Chiamarsi “repubblicani” oggi va di moda. In origine era stato Mario Draghi a sdoganare questa parola così significativa, sottraendola ad un quasi oblio durato tre decenni. In data 18 febbraio 2021, a pochi giorni dall’insediamento, Draghi tenne il suo discorso programmatico in Senato e rivolgendosi ai parlamentari presenti chiedeva loro di superare le divisioni in nome dell’interesse generale dell’Italia: «Basta rivalità, serve uno spirito repubblicano», disse Draghi. Poi, quello spirito repubblicano resse solo un po’, poco più di sedici mesi. Finì spazzato via dai venticelli proiettati da quegli ego frustrati che hanno fatto cadere il governo, con o senza spintarella moscovita.
Ma l’aggettivo “repubblicano” vive e lotta insieme a noi in queste settimane: in questa campagna elettorale stantia (con slogan di cinque, dieci, vent’anni anni fa), una delle poche novità degne di nota è il ricorso quasi ubiquitario da parte delle forze politiche a quell’aggettivo “repubblicano”, che è diventato passepartout lessicale. È “repubblicano” il “Patto” proposto da Calenda e Bonino, è “repubblicano” il fronte degli anti-sovranisti che numerosi dal centrosinistra sperano di mettere insieme. E tutto ciò non è un male, sia chiaro.

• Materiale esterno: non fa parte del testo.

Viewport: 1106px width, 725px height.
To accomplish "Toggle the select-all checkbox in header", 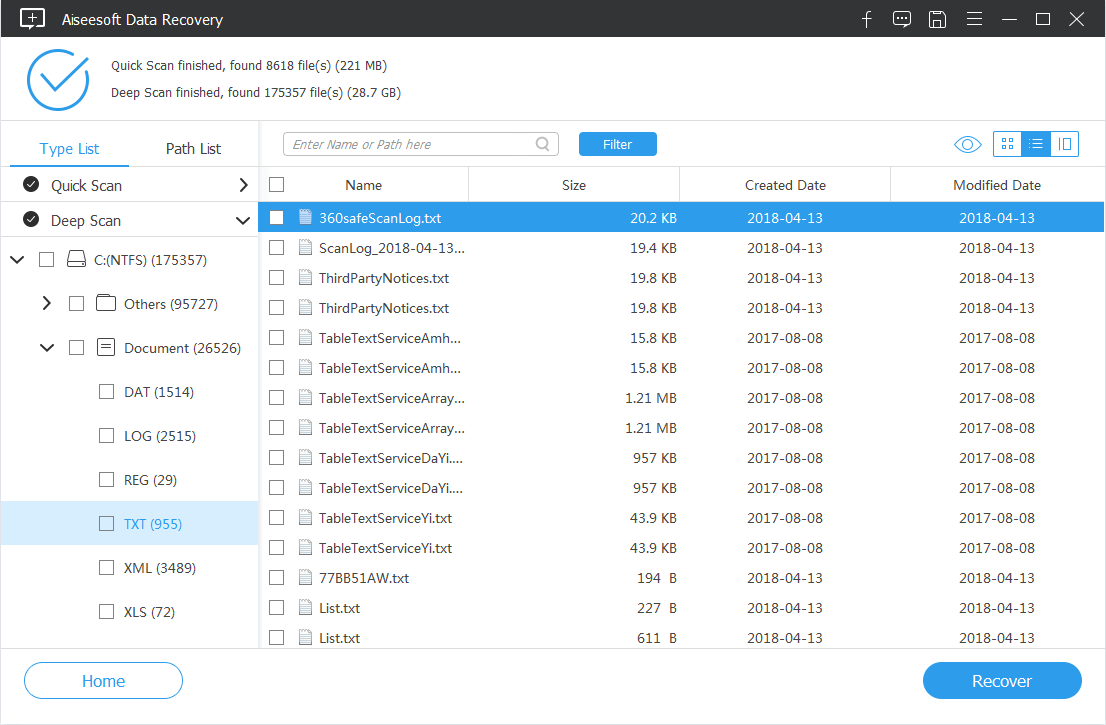I will [x=277, y=185].
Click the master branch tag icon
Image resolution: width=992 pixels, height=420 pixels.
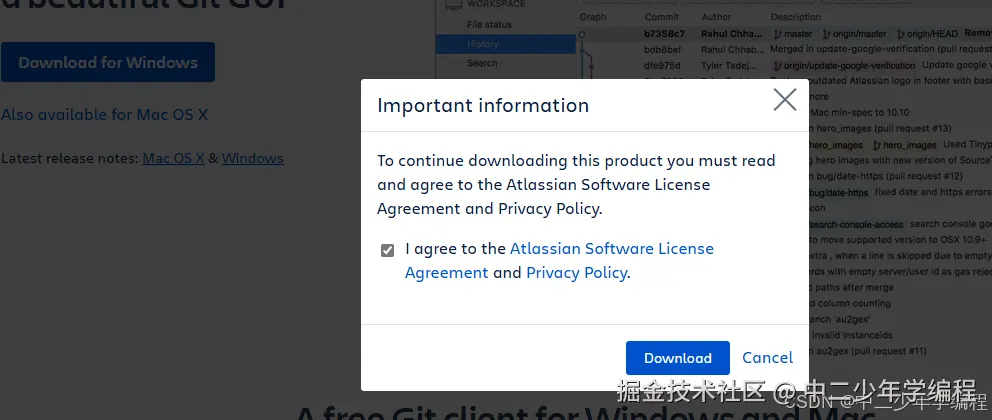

Questa riscoperta del termine “repubblicano” da parte delle forze politiche centrali, europeiste, democratiche e riformatrici ha il merito di aver riportato quell’aggettivo al posto giusto, strappandolo dalle grinfie di chi, a destra, non ha alcun titolo per fregiarsene.
Negli anni tanti volte abbiamo vista espressa dai dirigenti delle varie formazioni di destra la volontà di costituire un contenitore che si chiami “partito repubblicano” («o-qualcosa-del-genere-ci-siamo-capiti») sulla scia di quello statunitense. Se ne capisce il senso: se “di là” del guado c’è il Partito Democratico, “di qua” ci deve essere un “partito repubblicano”. E tutte le volte che questa suggestione è stata accampata dalle destre, giustamente il Partito Repubblicano Italiano ha sempre messo i bastoni tra le ruote a questi epigoni di Donald Trump, dicendo: «Signori, un Partito Repubblicano in Italia esiste già e non ha a che fare con voi, si fregia dell’Edera e non dell’elefantino trumpiano».
In Italia per chiamarsi “repubblicani” occorre posizionarsi all’interno della tradizione laica, anti-autoritaria, patriottica, europeista, risorgimentale che parte da Giuseppe Mazzini e che passa attraverso l’esperienza resistenziale e antifascista delle brigate partigiane di “Giustizia e Libertà”. Dichiararsi repubblicani in Italia non è una banale operazione di marketing o di re-branding, ma è una precisa scelta di valori inderogabili, di principi non negoziabili. Soprattutto se pensiamo che la leader del principale partito della destra fatica ancora moltissimo a pronunciare due parole cruciali, che sono difficili da dire solo se non si possono dire: «Sono antifascista». I repubblicani e i “repubblichini” stavano sui lati opposti della storia. Così come oggi stanno sul fronte opposto di Orban e Putin. Per questo è importante che anche nel centrosinistra si sia consapevoli del peso della scelta lessicale. Se per proclamarsi “repubblicani” probabilmente non è necessario avere in tasca la tessera del Pri, occorre anche però che non si annacqui il senso di quell’aggettivo.
Chiamarsi “repubblicani” non significa solo un generico richiamo al senso del “bene comune”, non è solo “Agenda Draghi”, non è solo doveroso ossequio alla competenza. Tutti questi sono elementi importanti e indubbiamente da sottoscrivere, imprescindibili punti di partenza: ma per essere per davvero repubblicani, occorre tenere presente il richiamo di Mazzini, che prescriveva il repubblicanesimo come Missione, che spronava i giovani a spezzare lo scetticismo e il nichilismo e in definitiva anche l’utilitarismo. Per essere repubblicani, occorre almeno un po’ di Fede, laicamente e mazzinianamente intesa: una Fede un po’ ribalda, con il gusto giacobino dell’utopia, consapevole che la politica non è solo far quadrare i bilanci, ma costruire insieme cittadini.